Os negacionistas beltronenses, são um risco à saúde pública - Conexão Beltrão

Por João Fruhauf Machado 29/04/2020 - 16:31 hs
Foto: Conexão Beltrão

Os negacionistas beltronenses, são um risco à saúde pública - Conexão Beltrão


Em meio a uma epidemia que já atinge 71.886 pessoas, que já matou 5.017 e que tem crescido exponencialmente, um fenômeno estranho tem ocorrido nas redes sociais: há negacionistas científicos que dizem que a COVID19, simplesmente não existe ou que "não é tudo isso".


Os argumentos, como se imagina, são conspiracionistas. Alegam um plano maior para a destruição do atual governo ou de nossa economia. O problema desses argumentos, são de que eles não consideram que a pandemia tem destruído a economia global sistematicamente e, de forma ampla, nenhum país está livre do problema.


A negação de que a epidemia no Brasil é verdadeira e grave, também desconsidera os milhares de exames que já tiveram testagem positiva, incluindo os de pessoas que vieram a falecer, isso sem falar das subnotificações. Seria tudo conspiração também? De quem seria o interesse em sabotar nossa própria economia? 

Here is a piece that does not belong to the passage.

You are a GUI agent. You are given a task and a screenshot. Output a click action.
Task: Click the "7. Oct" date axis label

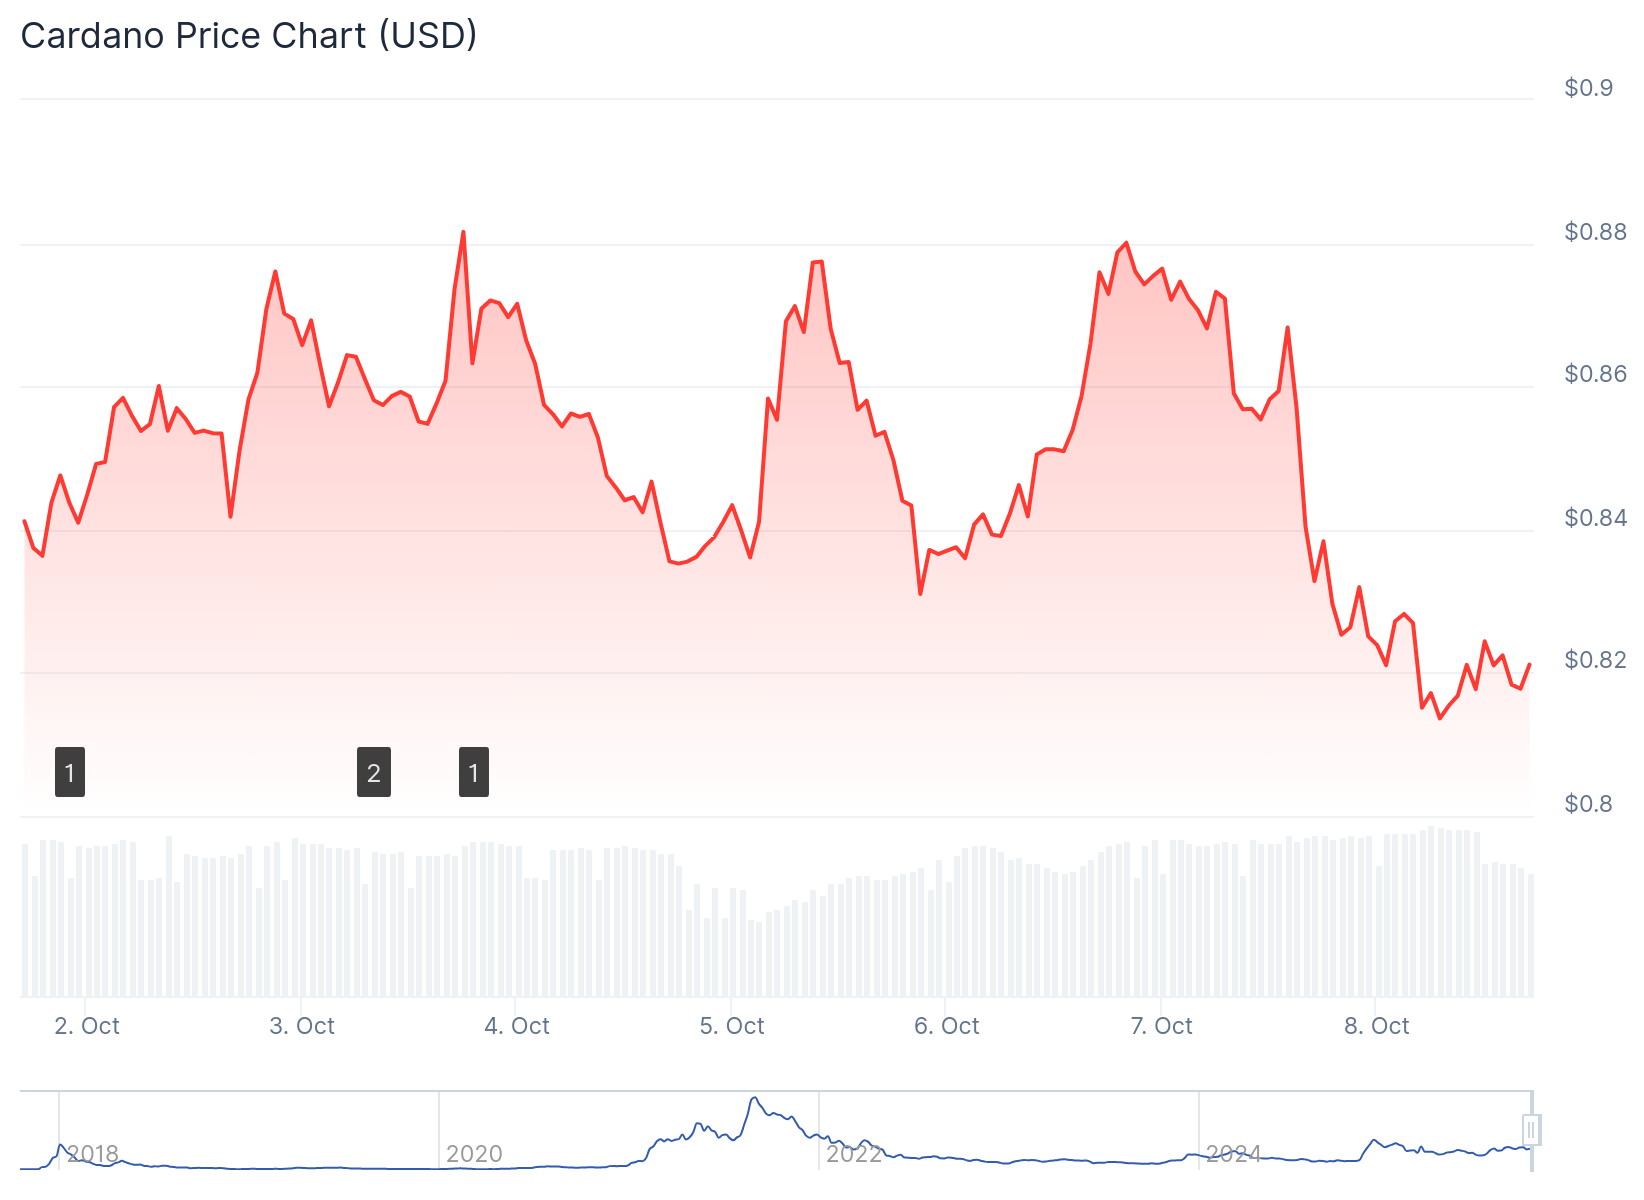click(x=1162, y=1026)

E suponhamos que sim, os exames sejam mentirosos, por quais motivos os cemitérios de São Paulo, Manaus e Rio de Janeiro, estariam enterrando o triplo e às vezes até mais de mortos, do que em tempos normais? Tudo coincidência? Manaus está quase sem caixões, a ponto de pedir ajuda ao Governo Federal!


A página da própria Conexão Beltrão tem recebido comentários negacionistas que, visam fazer pressão para que notícias relativas à COVID19, não tenham continuidade. Percebo uma tendência, inclusive, de uma amenização das manchetes de outros órgãos de imprensa do município. 


Mas afinal, por qual motivo haveria tantos negacionistas em Francisco Beltrão? A resposta me parece bastante óbvia, um dos motivos aponta para a política, o outro, para interesses econômicos.


 O primeiro motivo se dá,  a partir do apoio incondicional ao atual presidente pelos seus mais fiéis eleitores. Alguns deles, preferem fechar os olhos às evidências, acompanhando e repetindo o discurso do presidente da República, que pede o retorno normal das atividades econômicas, como se problema algum houvesse.


O segundo motivo se dá por questões econômicas. Mesmo com o decreto de Fontana, algumas pessoas (normalmente autônomos e empresários) veem riscos aos seus ganhos, seja por um novo fechamento ou por diminuição das atividades atuais, que já estão baixas. Prefiro acreditar que eles realmente acham que essa pandemia não é nada.


Mas acreditando ou não, negar a existência dessa adversidade, pode causar neste momento um afrouxamento dos cuidados individuais por parte da população. Quem comprar esse discurso dos negacionistas, pode passar a sair mais frequentemente, pode ignorar a higiene das mãos, parar de passar álcool em gel, deixar o uso das máscaras. Para que o problema não se torne ainda maior, a negação da existência e gravidade da COVID19, tem que ser duramente combatida por todos aqueles que ainda tem um pingo de consciência e preocupação com os próximos. E que se respeite a informação passada pela mídia, afinal, durante a pandemia, ela tem sido uma das principais educadoras.


Texto de: João Fruhauf Machado- mestre em Geografia pela Unioeste.